Objects that we use in our everyday life are ever-expanding their interaction capabilities and provide functionalities that go far beyond their original functionality. They feature computing capabilities and are, thus, able to capture, process and store information and interact with their environments, turning them into smart objects. Their wide range was covered by the submissions to this workshop.
Smart objects know something about their users and, thus, allow for natural interaction. Natural interaction, in contrast, does not imply smartness. Smartness requires interaction with users and provides help. There are already commercialized products available that expose their properties and interaction capabilities.

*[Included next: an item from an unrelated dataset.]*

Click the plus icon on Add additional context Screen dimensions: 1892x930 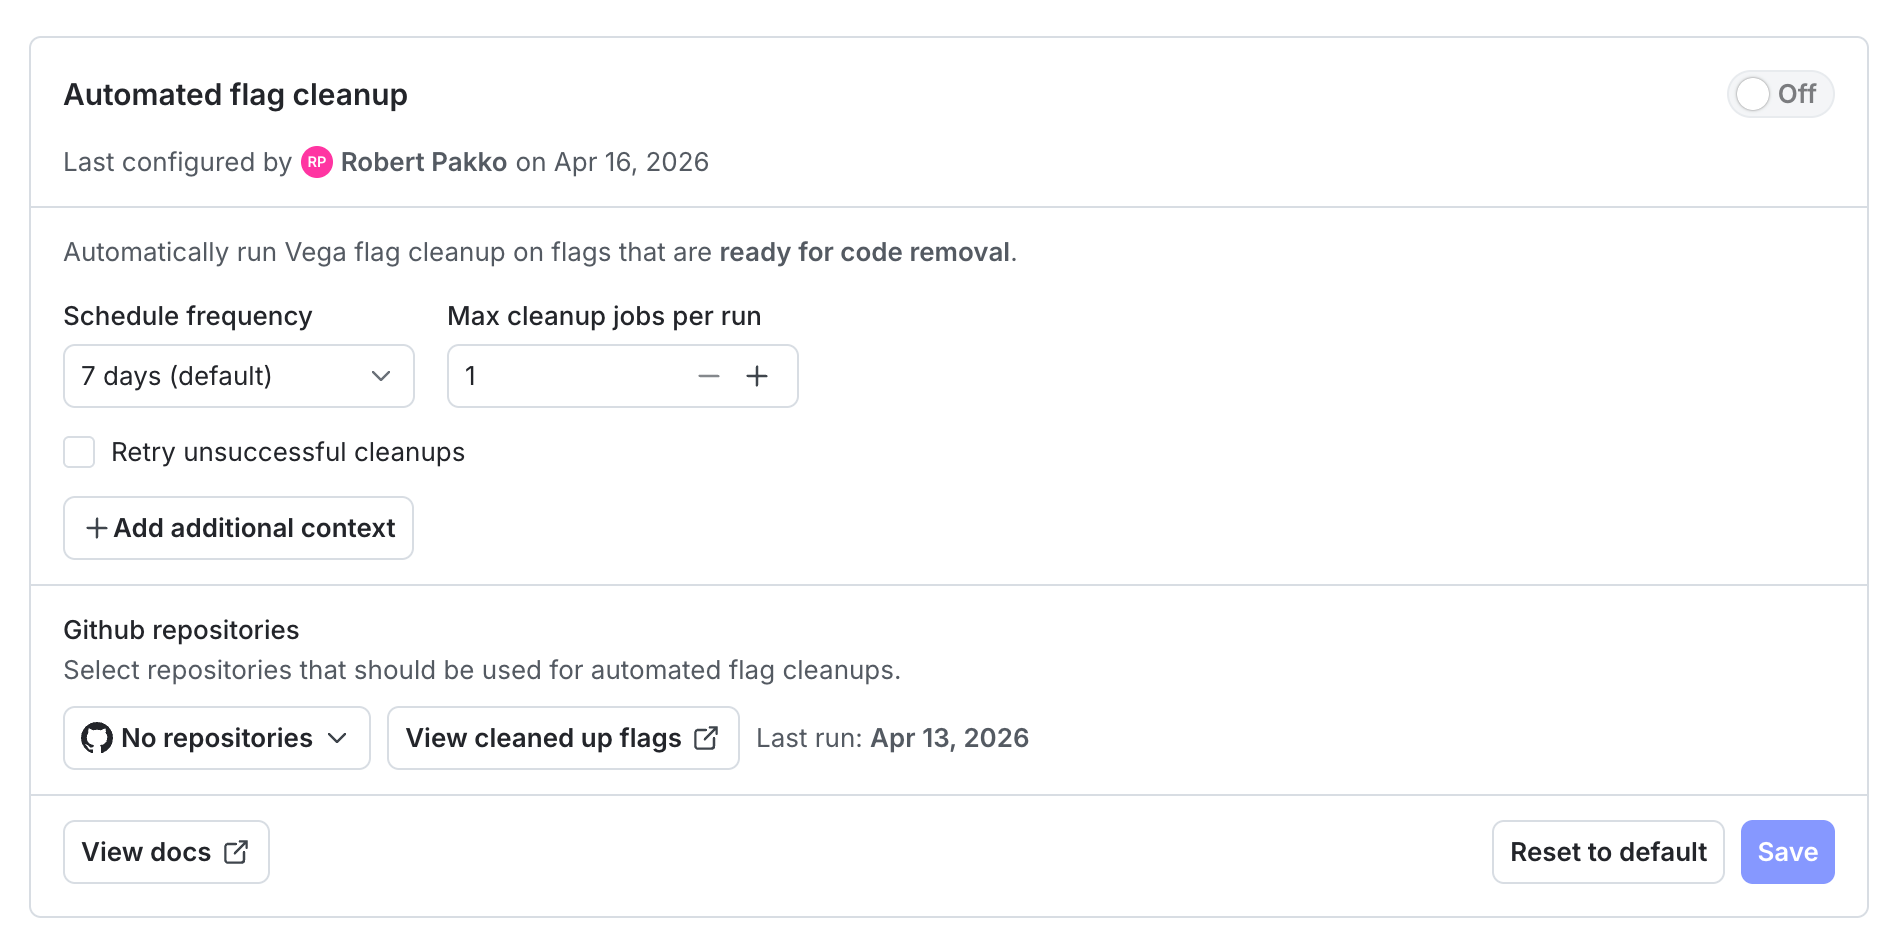[95, 528]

To enrich their potential and to lower affordances, they need to talk to each other. Making sense out of the available data in this field is still an open research question. The overall goal should be to build an interactive ecosystem that (i) seamlessly discovers, connects and talks to its environment, (ii) is ubiquitous and (iii) allows the user to be in control.
The workshop examined these issues with regards to the following aspects:
Smart Cars
Smart Surfaces
Smart Homes and IoT
We are excited to welcome Dr. Stefan Radomski as our keynote speaker for his talk "From IoT to WoT: Can we reproduce the success of HTML in Smart Environments": Today, interaction within smart device landscapes is still, predominantly, characterized by isolated applications constrained to the ecosystem of a consortium or only a single vendor. When we regard the success of HTML to transform the Internet onto the Web, the question arises whether we can duplicate a similar transformation for the interaction with smart objects. In his talk, Stefan Radomski will give an overview of the current ambitions to standardize interfaces and interactions for smart environments.